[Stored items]
========================================================================

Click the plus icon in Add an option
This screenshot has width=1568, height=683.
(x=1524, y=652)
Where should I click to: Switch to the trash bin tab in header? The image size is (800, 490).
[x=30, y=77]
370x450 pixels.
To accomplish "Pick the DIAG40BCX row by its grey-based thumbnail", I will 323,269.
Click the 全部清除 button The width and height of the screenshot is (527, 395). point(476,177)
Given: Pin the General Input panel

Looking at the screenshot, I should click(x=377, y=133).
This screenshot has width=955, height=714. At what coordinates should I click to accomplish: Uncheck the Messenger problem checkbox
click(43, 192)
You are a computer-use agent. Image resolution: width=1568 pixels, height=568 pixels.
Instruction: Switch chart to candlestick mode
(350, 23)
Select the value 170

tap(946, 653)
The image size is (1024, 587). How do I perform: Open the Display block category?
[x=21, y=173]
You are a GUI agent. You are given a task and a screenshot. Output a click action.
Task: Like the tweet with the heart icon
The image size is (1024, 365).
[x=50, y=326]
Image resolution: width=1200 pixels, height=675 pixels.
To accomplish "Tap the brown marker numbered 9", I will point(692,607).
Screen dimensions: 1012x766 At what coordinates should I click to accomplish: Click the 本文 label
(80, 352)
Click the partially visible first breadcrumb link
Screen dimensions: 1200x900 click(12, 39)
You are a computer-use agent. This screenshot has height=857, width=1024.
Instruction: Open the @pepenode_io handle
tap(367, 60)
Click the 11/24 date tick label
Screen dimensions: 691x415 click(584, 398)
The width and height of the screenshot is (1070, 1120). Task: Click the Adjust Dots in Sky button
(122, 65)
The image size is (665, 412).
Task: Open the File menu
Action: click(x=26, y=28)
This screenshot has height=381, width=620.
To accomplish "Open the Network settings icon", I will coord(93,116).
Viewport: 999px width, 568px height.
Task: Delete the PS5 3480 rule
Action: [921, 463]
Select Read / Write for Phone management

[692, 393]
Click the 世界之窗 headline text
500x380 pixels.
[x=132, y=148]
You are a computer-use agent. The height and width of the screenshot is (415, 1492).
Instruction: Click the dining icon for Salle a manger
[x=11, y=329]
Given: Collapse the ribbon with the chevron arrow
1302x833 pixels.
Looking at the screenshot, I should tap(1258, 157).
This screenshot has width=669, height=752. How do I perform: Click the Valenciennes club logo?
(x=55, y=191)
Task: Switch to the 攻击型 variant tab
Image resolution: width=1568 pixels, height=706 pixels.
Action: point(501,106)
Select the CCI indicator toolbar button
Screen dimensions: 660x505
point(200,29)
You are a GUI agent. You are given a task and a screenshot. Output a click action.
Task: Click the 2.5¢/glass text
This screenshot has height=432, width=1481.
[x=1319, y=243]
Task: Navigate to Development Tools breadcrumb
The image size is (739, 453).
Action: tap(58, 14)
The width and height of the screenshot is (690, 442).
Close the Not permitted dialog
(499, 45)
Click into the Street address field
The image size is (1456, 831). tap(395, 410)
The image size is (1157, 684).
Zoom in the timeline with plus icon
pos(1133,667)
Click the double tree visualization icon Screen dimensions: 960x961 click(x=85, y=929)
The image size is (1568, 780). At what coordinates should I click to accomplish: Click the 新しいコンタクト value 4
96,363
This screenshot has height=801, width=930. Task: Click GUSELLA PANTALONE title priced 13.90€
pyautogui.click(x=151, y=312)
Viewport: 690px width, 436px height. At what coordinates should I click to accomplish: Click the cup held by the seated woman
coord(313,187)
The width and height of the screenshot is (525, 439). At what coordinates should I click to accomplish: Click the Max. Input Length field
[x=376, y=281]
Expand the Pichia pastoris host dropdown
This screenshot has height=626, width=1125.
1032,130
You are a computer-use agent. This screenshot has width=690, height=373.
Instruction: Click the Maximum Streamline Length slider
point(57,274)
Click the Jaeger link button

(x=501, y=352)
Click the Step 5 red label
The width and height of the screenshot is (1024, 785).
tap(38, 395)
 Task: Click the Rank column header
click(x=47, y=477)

========================================================================

» **The task**: Repeat all the lines above verbatim.

» **Response area**:
Click the plus icon in Add an option
This screenshot has width=1568, height=683.
(x=1524, y=652)
Where should I click to: Switch to the trash bin tab in header? The image size is (800, 490).
[x=30, y=77]
370x450 pixels.
To accomplish "Pick the DIAG40BCX row by its grey-based thumbnail", I will 323,269.
Click the 全部清除 button The width and height of the screenshot is (527, 395). point(476,177)
Given: Pin the General Input panel

Looking at the screenshot, I should click(x=377, y=133).
This screenshot has width=955, height=714. At what coordinates should I click to accomplish: Uncheck the Messenger problem checkbox
click(43, 192)
You are a computer-use agent. Image resolution: width=1568 pixels, height=568 pixels.
Instruction: Switch chart to candlestick mode
(350, 23)
Select the value 170

tap(946, 653)
The image size is (1024, 587). How do I perform: Open the Display block category?
[x=21, y=173]
You are a GUI agent. You are given a task and a screenshot. Output a click action.
Task: Like the tweet with the heart icon
The image size is (1024, 365).
[x=50, y=326]
Image resolution: width=1200 pixels, height=675 pixels.
To accomplish "Tap the brown marker numbered 9", I will point(692,607).
Screen dimensions: 1012x766 At what coordinates should I click to accomplish: Click the 本文 label
(80, 352)
Click the partially visible first breadcrumb link
Screen dimensions: 1200x900 click(12, 39)
You are a computer-use agent. This screenshot has height=857, width=1024.
Instruction: Open the @pepenode_io handle
tap(367, 60)
Click the 11/24 date tick label
Screen dimensions: 691x415 click(584, 398)
The width and height of the screenshot is (1070, 1120). Task: Click the Adjust Dots in Sky button
(122, 65)
The image size is (665, 412).
Task: Open the File menu
Action: click(x=26, y=28)
This screenshot has height=381, width=620.
To accomplish "Open the Network settings icon", I will coord(93,116).
Viewport: 999px width, 568px height.
Task: Delete the PS5 3480 rule
Action: [921, 463]
Select Read / Write for Phone management

[692, 393]
Click the 世界之窗 headline text
500x380 pixels.
[x=132, y=148]
You are a computer-use agent. The height and width of the screenshot is (415, 1492).
Instruction: Click the dining icon for Salle a manger
[x=11, y=329]
Given: Collapse the ribbon with the chevron arrow
1302x833 pixels.
Looking at the screenshot, I should tap(1258, 157).
This screenshot has width=669, height=752. How do I perform: Click the Valenciennes club logo?
(x=55, y=191)
Task: Switch to the 攻击型 variant tab
Image resolution: width=1568 pixels, height=706 pixels.
Action: point(501,106)
Select the CCI indicator toolbar button
Screen dimensions: 660x505
point(200,29)
You are a GUI agent. You are given a task and a screenshot. Output a click action.
Task: Click the 2.5¢/glass text
This screenshot has height=432, width=1481.
[x=1319, y=243]
Task: Navigate to Development Tools breadcrumb
The image size is (739, 453).
Action: tap(58, 14)
The width and height of the screenshot is (690, 442).
Close the Not permitted dialog
(499, 45)
Click into the Street address field
The image size is (1456, 831). tap(395, 410)
The image size is (1157, 684).
Zoom in the timeline with plus icon
pos(1133,667)
Click the double tree visualization icon Screen dimensions: 960x961 click(x=85, y=929)
The image size is (1568, 780). At what coordinates should I click to accomplish: Click the 新しいコンタクト value 4
96,363
This screenshot has height=801, width=930. Task: Click GUSELLA PANTALONE title priced 13.90€
pyautogui.click(x=151, y=312)
Viewport: 690px width, 436px height. At what coordinates should I click to accomplish: Click the cup held by the seated woman
coord(313,187)
The width and height of the screenshot is (525, 439). At what coordinates should I click to accomplish: Click the Max. Input Length field
[x=376, y=281]
Expand the Pichia pastoris host dropdown
This screenshot has height=626, width=1125.
1032,130
You are a computer-use agent. This screenshot has width=690, height=373.
Instruction: Click the Maximum Streamline Length slider
point(57,274)
Click the Jaeger link button

(x=501, y=352)
Click the Step 5 red label
The width and height of the screenshot is (1024, 785).
tap(38, 395)
 Task: Click the Rank column header
click(x=47, y=477)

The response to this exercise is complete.